Different Types of Snips Used in Sheet Metal Manufacturing

Snips tools play a crucial role within the sheet metal manufacturing industry, being intended to cut sheet metal. A variety of such tools have been specifically designed to perform the various functions they need to perform. 

There are two different snips tool types in the form of tinner snips and compound action snips. Tin snips come with long handles and are mainly used to cut mild steel or low-carbon tin. Straight pattern tin snips can cut gentle curves or straight lines, with duckbill tin snips perfect for cutting sharper curves. 

Other types of tin snips go by the name circle pattern, which, as the name suggests, are responsible for cutting circles; hawksbill pattern, which can cut radii on both the interior and exterior of circles in addition to cuts that need sharp turns such as when holes need to be cut in pipes. 

The other snip tool type is the compound action snip, which can cut the likes of aluminium and either mild or stainless steel. The three major variations of compound action snips are straight cutting, left cutting and right cutting. 

Straight-cutting compound action snips can cut both in a straight line and a wide curve, while left-cutting compound action snips can cut in a straight line and a tight left curve, and right-cutting compound action snips can cut in a straight line and a tight right curve. 

Other variants of the compound action snips design include upright snips, long-cut snips and hard snips. 

Upright snips are designed to assist with cutting in situations that are difficult to gain access to. Long-cut snips are perfect for making long straight cuts, while hard snips come with head-treated blades that make them ideal for cutting through some of the tougher metals. 

Tin snips are utilized to cut thin gauge metal sheets, metal mesh, and other primarily flat metal items. The primary use they are designed for is to make long straight cuts.

Aviation snips, which are a snips tool that does differ from tin snips even though many conflate the two, come with an extra pivot point that means that less force is needed to to maintain a clean cut. Aviation snips are selected when a more specialised task is required rather than just making long, clean cuts.  

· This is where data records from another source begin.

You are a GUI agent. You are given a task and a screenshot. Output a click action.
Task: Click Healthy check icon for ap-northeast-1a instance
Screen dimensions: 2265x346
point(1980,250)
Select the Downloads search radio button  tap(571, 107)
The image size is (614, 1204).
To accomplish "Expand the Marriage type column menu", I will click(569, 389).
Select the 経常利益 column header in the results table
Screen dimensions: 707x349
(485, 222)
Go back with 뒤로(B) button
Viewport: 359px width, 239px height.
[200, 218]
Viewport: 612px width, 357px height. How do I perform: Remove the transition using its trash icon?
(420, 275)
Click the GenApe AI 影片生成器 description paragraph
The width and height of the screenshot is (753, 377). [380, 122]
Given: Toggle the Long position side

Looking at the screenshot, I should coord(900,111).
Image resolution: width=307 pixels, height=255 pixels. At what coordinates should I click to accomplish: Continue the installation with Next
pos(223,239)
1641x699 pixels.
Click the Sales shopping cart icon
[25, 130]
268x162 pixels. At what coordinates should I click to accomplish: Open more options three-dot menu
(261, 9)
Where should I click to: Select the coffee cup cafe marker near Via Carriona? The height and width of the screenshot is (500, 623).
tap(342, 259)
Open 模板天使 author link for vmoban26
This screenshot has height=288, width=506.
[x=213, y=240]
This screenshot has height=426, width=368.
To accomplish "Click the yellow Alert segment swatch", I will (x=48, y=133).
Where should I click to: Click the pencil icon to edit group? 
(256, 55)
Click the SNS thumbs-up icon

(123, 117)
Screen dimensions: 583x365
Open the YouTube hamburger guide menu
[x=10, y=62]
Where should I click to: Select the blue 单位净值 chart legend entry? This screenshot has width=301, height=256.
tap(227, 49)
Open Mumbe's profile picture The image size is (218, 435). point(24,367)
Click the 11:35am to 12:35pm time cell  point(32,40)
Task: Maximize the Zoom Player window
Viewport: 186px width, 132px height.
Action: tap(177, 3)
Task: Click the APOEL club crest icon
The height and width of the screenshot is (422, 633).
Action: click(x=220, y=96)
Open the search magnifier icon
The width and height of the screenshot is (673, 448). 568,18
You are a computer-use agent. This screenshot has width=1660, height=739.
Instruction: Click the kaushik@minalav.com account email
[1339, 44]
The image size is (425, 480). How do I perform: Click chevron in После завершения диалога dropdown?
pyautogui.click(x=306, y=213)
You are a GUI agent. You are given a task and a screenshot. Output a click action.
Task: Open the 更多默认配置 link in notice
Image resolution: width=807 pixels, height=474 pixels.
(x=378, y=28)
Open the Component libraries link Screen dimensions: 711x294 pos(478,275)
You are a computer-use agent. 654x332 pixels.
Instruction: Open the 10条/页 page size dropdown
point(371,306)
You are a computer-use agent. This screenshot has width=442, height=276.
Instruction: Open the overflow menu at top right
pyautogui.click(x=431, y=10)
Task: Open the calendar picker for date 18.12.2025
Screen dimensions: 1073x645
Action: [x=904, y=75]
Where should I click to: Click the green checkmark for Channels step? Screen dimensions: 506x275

key strength of a snips tool is their precision and the fact that they are so well suited to such a wide array of delicate cutting work. The downside of working with snips is that they are hand-operated, which makes it a time-consuming and very labour-intensive process. However, despite this flaw, there are several different types of snips used in sheet metal manufacturing, and this will likely stay the same for many years to come.